The HCN1 and HCN2 members of the HCN ion channel family are present at high levels in nerves involved in sensations such as pain and touch. Previous experiments have suggested that HCN1 does not play a large role in sensing pain, so the researchers wanted to investigate whether HCN2 might be important in sensing pain.

Animal and laboratory research is often the best way to investigate the role of individual proteins in biological processes, as researchers can remove individual genes and see what effect this has. This type of research could not be carried out in humans.

What did the research involve?

The researchers looked at the role of the HCN2 ion channel in mice by genetically engineering them to lack the gene that produces this protein in their pain-sensing nerves. They then looked at what effect this had on the ability of the pain-sensing nerves to send signals, and on how the mice sensed pain.

The researchers initially tried genetically engineering mice to lack the HCN2 gene throughout their bodies, but this led to the mice having serious movement problems and dying before they reached six weeks of age. They then decided to remove the HCN2 gene in the pain-sensing nerves only, so that these widespread adverse effects would not occur.

The researchers tested the mice’s responses to pain using standard tests. For example, they tested how quickly they withdrew their feet in response to touching a hot or cold surface or to the application of pressure (called painful ‘stimuli’). They also tested these responses after injecting the mice with chemicals that cause inflammation and make normal mice hypersensitive to these painful stimuli.

Finally, they looked at the effect of exposing these mice to long-lasting pain caused by damage to their nerves. This type of pain is called neuropathic pain. They used a standard way of replicating this type of pain, by placing pressure on the mice’s sciatic nerve. This usually makes mice more sensitive to painful stimuli.

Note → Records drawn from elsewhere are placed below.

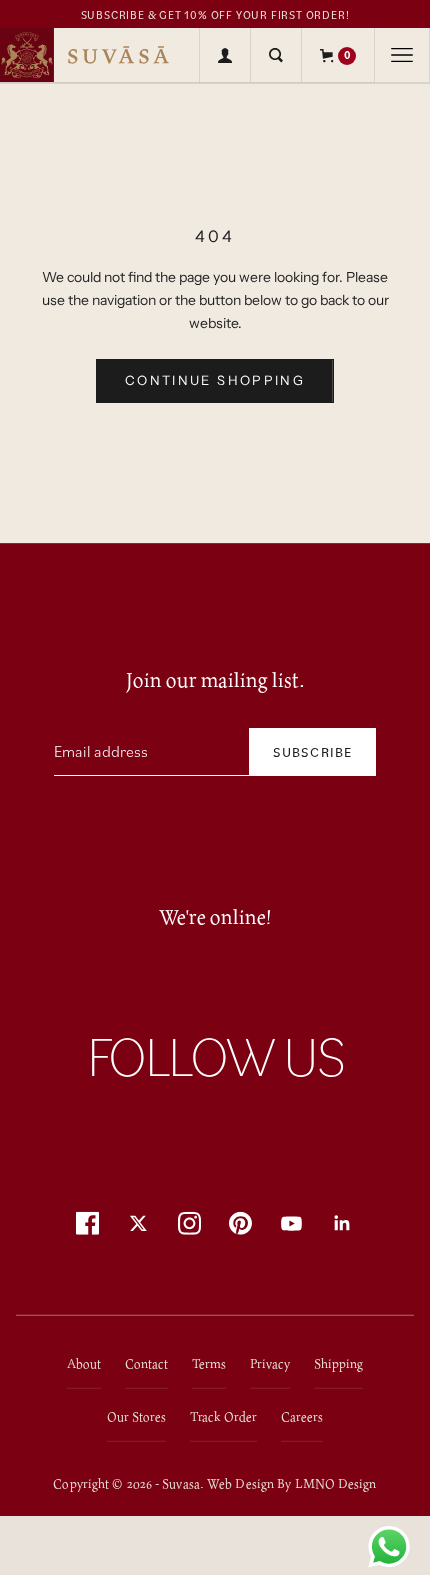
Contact (146, 1363)
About (84, 1363)
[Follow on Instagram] (189, 1223)
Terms (209, 1363)
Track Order (223, 1416)
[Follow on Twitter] (138, 1223)
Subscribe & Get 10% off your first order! (215, 15)
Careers (302, 1416)
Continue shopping (215, 380)
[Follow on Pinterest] (240, 1223)
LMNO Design (336, 1483)
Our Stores (136, 1416)
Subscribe (312, 751)
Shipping (338, 1363)
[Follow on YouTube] (291, 1223)
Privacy (270, 1363)
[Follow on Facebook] (87, 1223)
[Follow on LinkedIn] (342, 1223)
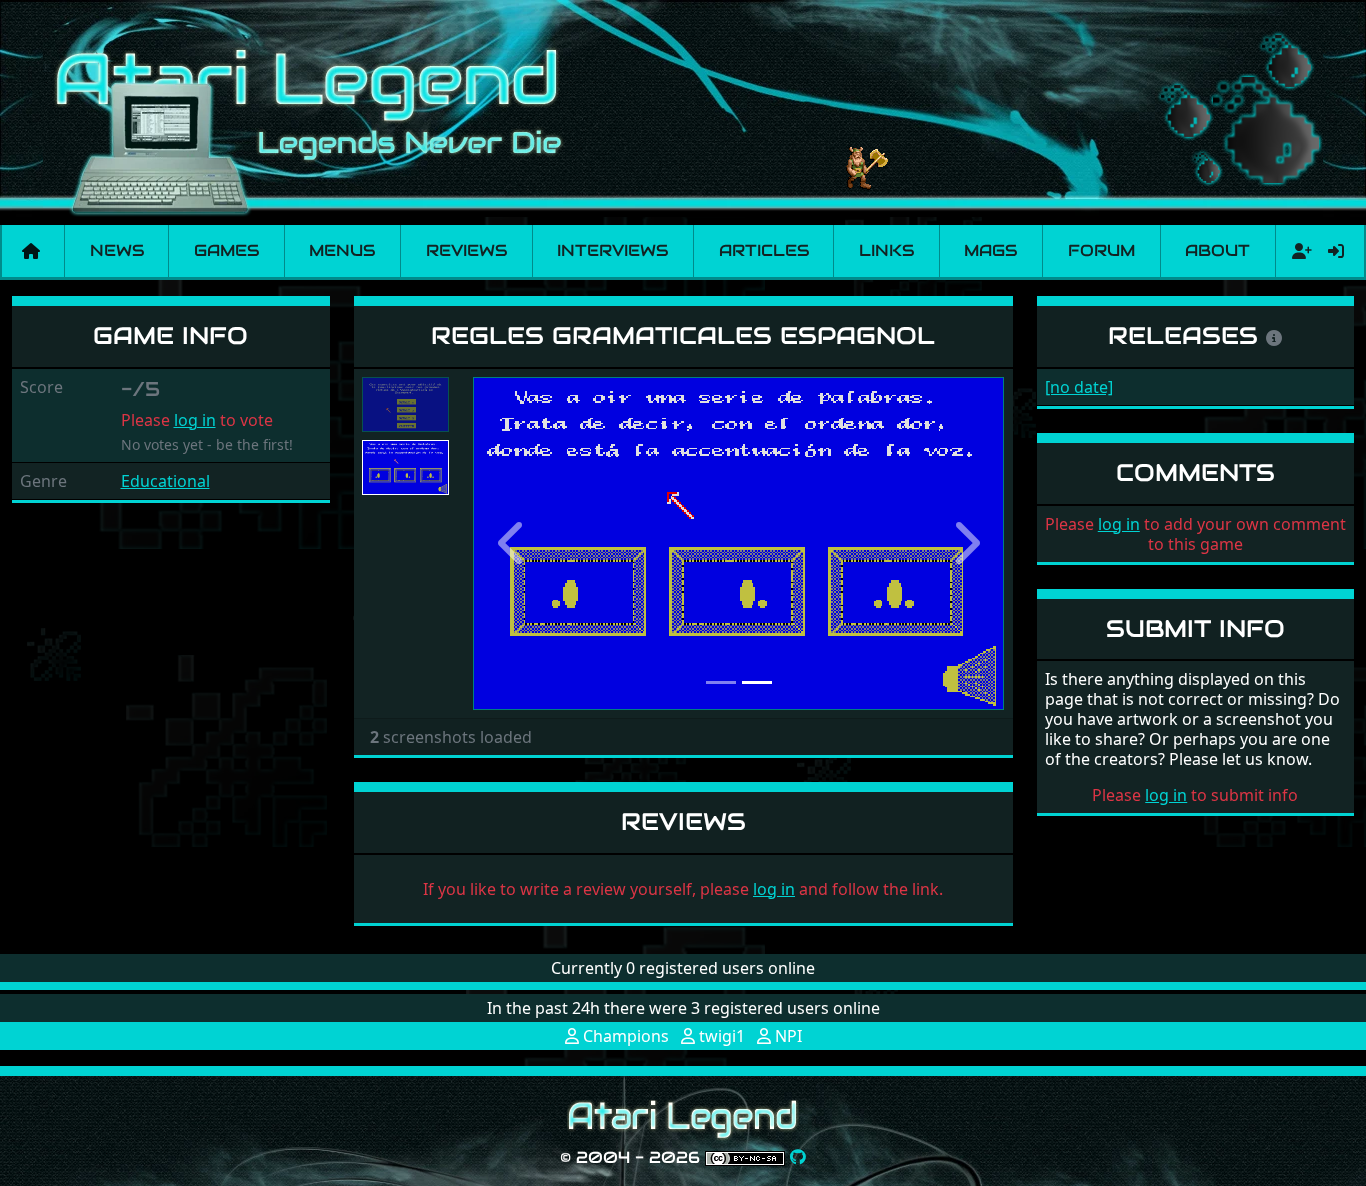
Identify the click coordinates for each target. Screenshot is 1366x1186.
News (117, 250)
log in (195, 420)
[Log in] (1336, 251)
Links (886, 250)
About (1217, 250)
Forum (1101, 250)
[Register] (1298, 251)
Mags (990, 250)
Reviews (466, 250)
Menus (342, 250)
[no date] (1079, 387)
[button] (513, 543)
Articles (764, 250)
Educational (165, 481)
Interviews (612, 250)
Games (226, 250)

What were the basic results?

The researchers found that mice that were genetically engineered to lack the gene for HCN2 in their pain-sensing nerves had disruptions to the normal electrical processes that led to firing of these nerves.

The HCN2-lacking mice did not show any change to their pain threshold on short-term exposure to heat or pressure. However, when injected with chemicals that cause inflammation and make normal mice hypersensitive to heat- and pressure-induced pain, the HCN2-lacking mice did not show hypersensitivity to heat-induced pain.

The HCN2-lacking mice also displayed the usual hypersensitivity to pressure-induced pain after the injection also seen in normal mice.

If the genetically engineered mice received a nerve injury, they did not show the increase in sensitivity to heat, cold or pressure that normal mice with this injury showed.

How did the researchers interpret the results?

The researchers concluded that the presence of HCN2 is necessary for the sensing of pain caused by nerve injury, called neuropathic pain. They say that HCN2 also appears to have a role in sensing inflammation-associated pain. They say that chemicals that can selectively block HCN2 may be useful as pain medication to block the effects of neuropathic and inflammatory pain.

Conclusion

This research has highlighted a potential role for HCN2 in one type of chronic pain, called neuropathic pain. This knowledge may help scientists to develop drugs to target this kind of pain.

Neuropathic pain is pain that arises from damage to or disorders of the nervous system. For example, the pain associated with spinal cord injury, shingles or from tumours pressing on nerves is neuropathic. This type of pain is reportedly difficult to treat with drugs.

Scientists will now be interested in finding chemicals that can block the action of HCN2, and testing the effect that such chemicals have on pain-sensing in animals. As removing HCN2 completely in mice had serious adverse effects, scientists would have to ensure that they could block the protein in such a way that reduced pain but did not have these adverse effects. Any chemicals that show promise and appear to be safe would then need to be tested in humans.

It is important to point out that this process of drug development takes a long time and is not always successful, with some chemicals that seem to have an effect in animals not working in humans.